Dlaczego Stefan Hula postanowił zakończyć karierę i co przyspieszyło podjęcie decyzji? Jaki nietypowy prezent dostał od kolegów z kadry? Czego zazdrościł innym polskim skoczkom i dlaczego to uczucie nigdy nie wzięło nad nim góry? Co uważa za swój największy sukces? Czy w trakcie kariery czuł się niedoceniany? Jak uratowało go szycie kombinezonów i jak rozwija się ta branża? Dlaczego w skokach głowa bywa ważniejsza niż wszystkie inne aspekty? Za co ceni poszczególnych selekcjoner? Czym zamierza się zająć w przyszłości? Zapraszamy do lektury wywiadu z żywą legendą polskich skoków narciarskich.

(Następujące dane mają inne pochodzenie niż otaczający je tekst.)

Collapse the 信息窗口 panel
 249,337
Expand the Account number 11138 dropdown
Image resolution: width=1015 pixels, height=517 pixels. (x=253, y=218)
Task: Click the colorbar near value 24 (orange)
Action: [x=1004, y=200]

Wywiad ze Stefanem Hulą, byłym już skoczkiem narciarskim
Mariusz Bielski („Wprost”): Od momentu, gdy ogłosił pan zakończenie kariery, minęło już kilkanaście dni. Miał pan czas, aby na to spojrzeć z dystansem. Co pan teraz czuje?
Stefan Hula: Muszę się przyzwyczaić do nowego trybu życia. Dotychczas jednak nie miałem dłuższej chwili spokoju. Tu trzeba było coś zrobić, tam pojechać...
To może nawet lepiej?
No pewnie. Na nudę narzekać nie mogę, cały czas coś się dzieje. Na razie miałem 2-3 dni dla siebie i wtedy poszedłem na deskę czy poleniuchowałem w domu, ale poza tym działo się sporo.
Jak długo trwał proces, czyli zastanawianie się, czy to już jest odpowiedni moment na odłożenie nart na kołek?
Rozmyślania były już nawet w zeszłym roku, a podczas tej zimy... Myślałem o tym od początku roku. Moje skoki nie były na takim poziomie, abym mógł rywalizować z najlepszymi, do tego kolana mi wysiadają. Po wielu latach treningów są bardzo przeciążone. Czasem na treningach nie mogłem dać z siebie 100 proc., bo ból mnie ograniczać. Należało odpuścić.
Zgaduję, że sytuacja, gdy głowa jeszcze by chciała, a ciało już nie może, jest dla ambitnego sportowca wyjątkowo trudna.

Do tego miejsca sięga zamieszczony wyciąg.